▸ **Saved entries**
⟨

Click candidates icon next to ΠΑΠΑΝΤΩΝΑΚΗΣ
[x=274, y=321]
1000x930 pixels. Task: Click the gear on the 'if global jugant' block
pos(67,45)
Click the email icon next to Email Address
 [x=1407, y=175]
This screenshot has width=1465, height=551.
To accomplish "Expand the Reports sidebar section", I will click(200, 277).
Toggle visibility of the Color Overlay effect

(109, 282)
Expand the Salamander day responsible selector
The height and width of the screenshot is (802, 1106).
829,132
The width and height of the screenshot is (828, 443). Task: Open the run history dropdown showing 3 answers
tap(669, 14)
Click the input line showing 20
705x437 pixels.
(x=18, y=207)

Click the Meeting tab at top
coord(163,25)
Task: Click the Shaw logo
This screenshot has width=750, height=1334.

⟩

▸ **WHAT IS REQUIRED**
Nothing should be omitted or altered. Retype the records exactly.

▸ **COMPLETED TASK**
Click candidates icon next to ΠΑΠΑΝΤΩΝΑΚΗΣ
[x=274, y=321]
1000x930 pixels. Task: Click the gear on the 'if global jugant' block
pos(67,45)
Click the email icon next to Email Address
 [x=1407, y=175]
This screenshot has width=1465, height=551.
To accomplish "Expand the Reports sidebar section", I will click(200, 277).
Toggle visibility of the Color Overlay effect

(109, 282)
Expand the Salamander day responsible selector
The height and width of the screenshot is (802, 1106).
829,132
The width and height of the screenshot is (828, 443). Task: Open the run history dropdown showing 3 answers
tap(669, 14)
Click the input line showing 20
705x437 pixels.
(x=18, y=207)

Click the Meeting tab at top
coord(163,25)
Task: Click the Shaw logo
This screenshot has width=750, height=1334.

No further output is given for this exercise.